Oh, Ramadan! There is one thing I hate about Ramadan,
Try to imagine what I am telling you now:You get up at 5 in the morning (You went to sleep at about 12 last night) and get ready to have Sahari (call it a meal of a day), rice, chicken, yogurt, vegetables,...
After Sahari you start praying and go to sleep before you get ready to go to work. Of course you could stay awake until you are ready to go to work but that lack of sleep is a bit of pressure on you. In my case (the worst part), I have this upchuck feeling in my stomach during the day with a feeling of hungriness. In case I miss to have one Ranitidine tablet to reduce gastric acid, I would go under a lot of jitters during the day.
Look! I teach and have to stand still from morning until evening and I feel some sort of dizziness in the evening before Iftar.I am sure if our prophet Muhammad were alive, He sure would give a different kind of Fatwa on fasting. I have to teach so I need to have my voice, you get thirsty and can't drink any water. When you back home from work you are a dead body to the T.In my case, I SHOULD go like this for 30 days! SHOULD because I don't follow the rules of Islam the way it is. I simply CAN'T! Last Ramadan I went Fasting for as about as 5 days.Period!Islam has this as well:” It isn't necessary to Fast for those elderly, sick, pregnant, too.”
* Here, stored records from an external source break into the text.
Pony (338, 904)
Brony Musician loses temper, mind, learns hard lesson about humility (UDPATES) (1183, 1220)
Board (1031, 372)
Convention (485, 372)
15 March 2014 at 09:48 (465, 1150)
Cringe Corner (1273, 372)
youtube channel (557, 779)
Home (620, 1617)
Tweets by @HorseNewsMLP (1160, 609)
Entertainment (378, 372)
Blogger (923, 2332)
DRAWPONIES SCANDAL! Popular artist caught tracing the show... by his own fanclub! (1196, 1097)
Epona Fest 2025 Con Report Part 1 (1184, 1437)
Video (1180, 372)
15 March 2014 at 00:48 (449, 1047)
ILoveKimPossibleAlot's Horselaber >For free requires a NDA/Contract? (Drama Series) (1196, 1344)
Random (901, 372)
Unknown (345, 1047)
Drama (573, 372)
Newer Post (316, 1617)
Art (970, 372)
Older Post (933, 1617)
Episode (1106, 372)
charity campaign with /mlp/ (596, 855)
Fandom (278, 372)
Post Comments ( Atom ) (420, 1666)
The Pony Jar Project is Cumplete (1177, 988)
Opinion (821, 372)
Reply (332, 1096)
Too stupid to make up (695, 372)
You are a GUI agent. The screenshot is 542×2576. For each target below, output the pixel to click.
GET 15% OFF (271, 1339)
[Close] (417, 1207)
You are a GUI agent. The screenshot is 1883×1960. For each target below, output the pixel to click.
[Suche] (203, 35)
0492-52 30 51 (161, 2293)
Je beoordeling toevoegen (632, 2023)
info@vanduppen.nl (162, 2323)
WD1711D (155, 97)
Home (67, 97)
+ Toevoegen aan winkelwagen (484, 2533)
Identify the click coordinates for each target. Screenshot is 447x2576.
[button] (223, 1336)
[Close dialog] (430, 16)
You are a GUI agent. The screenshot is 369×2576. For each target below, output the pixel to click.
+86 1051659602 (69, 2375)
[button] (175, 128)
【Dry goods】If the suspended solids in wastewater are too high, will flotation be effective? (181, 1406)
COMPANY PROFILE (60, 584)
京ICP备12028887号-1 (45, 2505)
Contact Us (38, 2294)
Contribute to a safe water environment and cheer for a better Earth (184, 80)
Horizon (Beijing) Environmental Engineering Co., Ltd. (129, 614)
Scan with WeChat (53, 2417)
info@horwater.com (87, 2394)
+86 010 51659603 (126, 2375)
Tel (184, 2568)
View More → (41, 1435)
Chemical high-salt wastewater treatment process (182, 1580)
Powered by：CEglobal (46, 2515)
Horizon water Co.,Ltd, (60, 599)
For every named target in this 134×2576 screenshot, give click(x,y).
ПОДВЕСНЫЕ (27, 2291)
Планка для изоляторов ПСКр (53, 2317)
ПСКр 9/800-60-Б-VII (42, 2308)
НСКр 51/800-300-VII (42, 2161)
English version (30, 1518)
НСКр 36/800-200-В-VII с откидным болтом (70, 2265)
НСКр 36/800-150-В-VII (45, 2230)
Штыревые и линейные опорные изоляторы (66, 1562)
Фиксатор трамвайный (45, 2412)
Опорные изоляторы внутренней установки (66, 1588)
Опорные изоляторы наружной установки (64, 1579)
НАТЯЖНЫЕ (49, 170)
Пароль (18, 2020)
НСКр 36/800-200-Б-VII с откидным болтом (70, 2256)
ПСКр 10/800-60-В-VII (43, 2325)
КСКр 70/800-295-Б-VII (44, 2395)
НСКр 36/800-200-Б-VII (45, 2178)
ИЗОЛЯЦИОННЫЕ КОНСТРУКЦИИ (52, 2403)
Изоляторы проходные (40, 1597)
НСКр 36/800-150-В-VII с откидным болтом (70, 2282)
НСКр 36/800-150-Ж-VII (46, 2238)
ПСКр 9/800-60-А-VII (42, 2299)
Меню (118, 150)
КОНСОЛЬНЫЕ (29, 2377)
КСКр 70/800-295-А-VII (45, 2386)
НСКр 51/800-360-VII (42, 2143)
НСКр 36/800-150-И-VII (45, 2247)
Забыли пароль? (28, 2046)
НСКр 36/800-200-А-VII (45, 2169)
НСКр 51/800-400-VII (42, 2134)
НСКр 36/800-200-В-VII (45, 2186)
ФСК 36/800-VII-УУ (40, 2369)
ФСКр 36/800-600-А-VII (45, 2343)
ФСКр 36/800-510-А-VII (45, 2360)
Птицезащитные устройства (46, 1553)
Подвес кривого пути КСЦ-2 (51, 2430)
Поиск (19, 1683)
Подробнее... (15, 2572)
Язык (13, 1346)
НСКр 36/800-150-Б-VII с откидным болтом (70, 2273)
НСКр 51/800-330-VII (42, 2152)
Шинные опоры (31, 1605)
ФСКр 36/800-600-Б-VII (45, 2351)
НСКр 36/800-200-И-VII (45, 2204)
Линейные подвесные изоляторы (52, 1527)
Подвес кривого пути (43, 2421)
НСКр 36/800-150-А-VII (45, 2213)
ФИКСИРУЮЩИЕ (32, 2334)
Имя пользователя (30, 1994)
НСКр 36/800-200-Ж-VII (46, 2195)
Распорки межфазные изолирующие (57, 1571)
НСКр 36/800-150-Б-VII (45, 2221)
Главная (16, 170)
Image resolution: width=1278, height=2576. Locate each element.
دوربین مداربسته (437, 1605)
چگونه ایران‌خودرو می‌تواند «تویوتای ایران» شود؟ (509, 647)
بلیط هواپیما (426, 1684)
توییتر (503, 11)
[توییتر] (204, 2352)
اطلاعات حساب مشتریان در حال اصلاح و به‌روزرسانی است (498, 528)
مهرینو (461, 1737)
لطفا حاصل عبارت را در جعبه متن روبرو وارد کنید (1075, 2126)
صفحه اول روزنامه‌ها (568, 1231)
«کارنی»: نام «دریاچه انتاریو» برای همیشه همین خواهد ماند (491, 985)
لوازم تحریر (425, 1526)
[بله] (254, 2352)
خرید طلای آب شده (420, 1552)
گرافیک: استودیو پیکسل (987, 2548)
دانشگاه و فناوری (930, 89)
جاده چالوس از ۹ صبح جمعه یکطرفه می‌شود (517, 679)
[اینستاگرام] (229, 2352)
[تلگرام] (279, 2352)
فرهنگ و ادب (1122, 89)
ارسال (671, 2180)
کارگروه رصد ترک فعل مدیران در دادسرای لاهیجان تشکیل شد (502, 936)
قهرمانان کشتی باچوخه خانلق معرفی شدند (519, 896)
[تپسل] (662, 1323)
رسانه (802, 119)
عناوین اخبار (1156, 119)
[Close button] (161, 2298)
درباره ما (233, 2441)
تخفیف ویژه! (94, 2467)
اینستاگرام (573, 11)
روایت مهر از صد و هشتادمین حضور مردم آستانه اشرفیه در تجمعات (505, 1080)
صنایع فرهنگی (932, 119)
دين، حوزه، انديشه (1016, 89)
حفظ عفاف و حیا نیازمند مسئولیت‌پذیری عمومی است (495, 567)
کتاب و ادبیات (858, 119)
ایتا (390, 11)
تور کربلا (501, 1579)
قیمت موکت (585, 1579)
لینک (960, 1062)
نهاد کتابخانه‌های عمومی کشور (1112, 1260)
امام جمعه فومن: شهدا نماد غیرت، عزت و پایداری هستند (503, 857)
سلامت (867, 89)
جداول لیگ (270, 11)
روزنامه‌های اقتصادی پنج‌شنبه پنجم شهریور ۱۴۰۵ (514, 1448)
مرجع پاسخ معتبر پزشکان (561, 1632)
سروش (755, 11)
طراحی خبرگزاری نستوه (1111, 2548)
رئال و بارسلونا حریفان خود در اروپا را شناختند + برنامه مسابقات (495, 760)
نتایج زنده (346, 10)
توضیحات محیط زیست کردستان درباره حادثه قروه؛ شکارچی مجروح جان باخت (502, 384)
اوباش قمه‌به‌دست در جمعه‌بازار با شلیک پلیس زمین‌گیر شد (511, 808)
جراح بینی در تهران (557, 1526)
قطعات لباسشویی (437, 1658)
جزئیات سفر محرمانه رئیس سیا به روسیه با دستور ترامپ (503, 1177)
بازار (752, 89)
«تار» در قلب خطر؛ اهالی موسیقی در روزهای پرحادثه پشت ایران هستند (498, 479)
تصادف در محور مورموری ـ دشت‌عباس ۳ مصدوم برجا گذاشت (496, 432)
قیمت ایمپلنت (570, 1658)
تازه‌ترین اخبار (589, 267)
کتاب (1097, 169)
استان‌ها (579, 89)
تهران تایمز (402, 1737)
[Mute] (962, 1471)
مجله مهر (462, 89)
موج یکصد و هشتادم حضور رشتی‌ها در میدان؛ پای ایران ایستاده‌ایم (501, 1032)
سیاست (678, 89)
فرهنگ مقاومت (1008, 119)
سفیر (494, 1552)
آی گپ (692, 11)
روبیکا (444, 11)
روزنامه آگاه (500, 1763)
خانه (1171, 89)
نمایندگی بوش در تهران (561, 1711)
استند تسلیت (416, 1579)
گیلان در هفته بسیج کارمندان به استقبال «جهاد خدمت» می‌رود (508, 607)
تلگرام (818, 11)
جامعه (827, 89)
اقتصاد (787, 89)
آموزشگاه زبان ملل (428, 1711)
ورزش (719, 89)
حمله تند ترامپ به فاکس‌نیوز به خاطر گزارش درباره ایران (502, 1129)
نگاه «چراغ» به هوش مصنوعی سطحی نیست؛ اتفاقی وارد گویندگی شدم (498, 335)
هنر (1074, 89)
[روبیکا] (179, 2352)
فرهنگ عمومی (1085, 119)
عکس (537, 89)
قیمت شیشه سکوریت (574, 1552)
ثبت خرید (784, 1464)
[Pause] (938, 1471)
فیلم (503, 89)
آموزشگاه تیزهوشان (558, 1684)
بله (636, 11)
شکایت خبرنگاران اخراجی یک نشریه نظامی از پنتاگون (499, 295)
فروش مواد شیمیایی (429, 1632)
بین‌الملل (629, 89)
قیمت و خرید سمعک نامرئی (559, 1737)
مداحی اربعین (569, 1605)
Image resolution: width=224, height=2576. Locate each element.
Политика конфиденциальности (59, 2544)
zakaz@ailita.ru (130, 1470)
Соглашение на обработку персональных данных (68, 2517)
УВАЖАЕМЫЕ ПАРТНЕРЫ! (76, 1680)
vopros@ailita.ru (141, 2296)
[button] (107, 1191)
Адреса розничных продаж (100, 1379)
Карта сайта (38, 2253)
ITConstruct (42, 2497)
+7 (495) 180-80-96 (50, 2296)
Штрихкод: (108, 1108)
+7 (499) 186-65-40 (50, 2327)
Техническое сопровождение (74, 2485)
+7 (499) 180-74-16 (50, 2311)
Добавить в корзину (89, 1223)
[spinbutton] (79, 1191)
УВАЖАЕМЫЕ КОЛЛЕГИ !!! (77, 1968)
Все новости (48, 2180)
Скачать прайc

What I loved about Ramadan and am trying to regain it once more is,
Not having anything for about 12 hours you get a kind of spiritual feeling before Azan which is unique in its own kind. I really don't know whether this is caused because of being hungriness or it's because of Faith!

2 Comments:

Blogger Kimia said...

I believe it's because of the faith. the faith that made you do something hard and at the moment before azan you just feel satisfied and proud of yourself and it sure feels great. i missed those moments alot. I don't know why I never thought of having fast here.

2:20 PM  
Anonymous Anonymous said...

i hear you! i have the same feeling too, regarding the choice between sleeping after the morning meal (we call it sahur in s'pore) or staying awake. nearing iftar i am about ready to collapse. but i try my best. when a full day of fasting is complete, the feeling of satisfaction is almost worth the hardship! =-)
heheh. came across your blog. it is interesting.